「箱館妖人無頼帖 ヒメガミ」第3巻 いよいよ物語は核心へ!?
残念ながら掲載誌の「マガジンZ」は休刊が決定してしまいましたが、作品自体は絶好調の「箱館妖人無頼帖 ヒメガミ」第三巻が発売となりました。
この巻では、いつかは登場すると思っていた幕末の有名人二人がついに登場、さらに第二巻ラストで登場した新たなるヒメガミたちも加わって、更なる大乱戦、大混戦が描かれることになります。
この第三巻で舞台となるのは、黒後家楼なる妖しげな外国人娼館。通常では成り立たないような経営で客を集めるこの娼館が出来て以来、かなりを倒したはずの妖人たちが大幅に増加、しかもその正体は、何の変哲もない町の日本人たち…

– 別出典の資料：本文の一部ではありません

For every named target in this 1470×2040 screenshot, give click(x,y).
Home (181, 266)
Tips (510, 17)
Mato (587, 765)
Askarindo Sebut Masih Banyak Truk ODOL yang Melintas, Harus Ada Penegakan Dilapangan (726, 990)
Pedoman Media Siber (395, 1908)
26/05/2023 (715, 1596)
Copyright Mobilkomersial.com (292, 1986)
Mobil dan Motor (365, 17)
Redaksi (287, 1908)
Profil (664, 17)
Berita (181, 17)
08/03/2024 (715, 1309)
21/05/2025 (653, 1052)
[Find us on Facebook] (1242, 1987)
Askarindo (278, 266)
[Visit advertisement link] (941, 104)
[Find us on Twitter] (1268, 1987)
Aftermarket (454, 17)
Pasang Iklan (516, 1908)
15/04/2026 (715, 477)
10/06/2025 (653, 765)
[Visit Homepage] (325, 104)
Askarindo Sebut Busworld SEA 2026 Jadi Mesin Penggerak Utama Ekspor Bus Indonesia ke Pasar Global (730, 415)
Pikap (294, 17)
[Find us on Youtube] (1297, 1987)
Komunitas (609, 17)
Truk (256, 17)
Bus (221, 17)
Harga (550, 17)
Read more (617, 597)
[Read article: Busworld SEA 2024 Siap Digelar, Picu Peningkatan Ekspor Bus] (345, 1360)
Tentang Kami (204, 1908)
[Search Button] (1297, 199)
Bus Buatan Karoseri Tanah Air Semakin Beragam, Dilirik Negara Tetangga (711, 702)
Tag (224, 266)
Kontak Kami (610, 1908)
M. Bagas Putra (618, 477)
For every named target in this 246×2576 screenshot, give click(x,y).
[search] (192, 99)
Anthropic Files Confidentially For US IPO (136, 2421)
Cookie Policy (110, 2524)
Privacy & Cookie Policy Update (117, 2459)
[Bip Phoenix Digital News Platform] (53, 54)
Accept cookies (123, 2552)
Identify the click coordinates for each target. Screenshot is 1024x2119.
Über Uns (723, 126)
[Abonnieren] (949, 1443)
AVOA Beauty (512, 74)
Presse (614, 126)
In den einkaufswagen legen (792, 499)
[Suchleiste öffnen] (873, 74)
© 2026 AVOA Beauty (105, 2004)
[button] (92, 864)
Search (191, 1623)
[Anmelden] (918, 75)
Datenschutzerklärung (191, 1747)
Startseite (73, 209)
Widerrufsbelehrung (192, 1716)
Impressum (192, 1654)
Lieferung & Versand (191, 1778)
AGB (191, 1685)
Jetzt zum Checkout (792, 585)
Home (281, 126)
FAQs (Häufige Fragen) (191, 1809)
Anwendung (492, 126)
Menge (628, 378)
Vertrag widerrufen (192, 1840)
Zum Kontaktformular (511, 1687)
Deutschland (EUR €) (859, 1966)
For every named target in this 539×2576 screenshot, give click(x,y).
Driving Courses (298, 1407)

この異常事態に彪とヒメカは、黒後家楼に潜入することになりますが、そこに壬生狼=彪を追う箱館警察の警部長も潜入、さらに新たなる三人のヒメガミまで再び登場時…と、実に良い具合に賑やかな展開となっています。
しかし何と言ってもこのエピソードの目玉は、黒後家楼に現れた二人の男。「明治」で「新選組」と言えば、この人とこの人、いつかは必ず登場するだろうと思っておりましたが、それぞれ実に「らしい」役どころとビジュアルで登場、かつての盟友の娘である彪と肩を並べて、妖人たちと死闘を繰り広げることとなります。
さて、キャラクター面だけでなく、ストーリー面でも盛り上がっていくこの巻。
父・歳三と彪、そしてヒメカの出会い。新選組と妖人たちとの意外な関わり。細かいところ(?)では彪の師匠の存在や、警部の二重に意外な正体(一つはともかく、もう一つはまだほのめかす程度ですが…)――これまで物語の背後で伏せられていた事実が一つ一つ明かされていき、いよいよ物語が核心に入ってきたことが感じられます。
ここで個人的な感想として正直なところを申し上げれば、これまでの本作は登場人物・舞台設定がある程度伏せられたまま、物語が勢い全開で走り出していて、エンジンが暖まる前にギアがトップに入っていた印象があったのですが、ここに来て、エンジンの回転とギアがガッチリと噛み合った感があります。
かつて幕末の京で繰り広げられた戦いと、明治の箱館で繰り広げられるこの戦い。二つの戦いが交わるところに存在するであろう巨大な謎の全貌が描かれる時が、そしてもちろん、今はまだ未熟――どころか、暴走の兆しまで見えている――彪の成長が、大いに楽しみなのであります。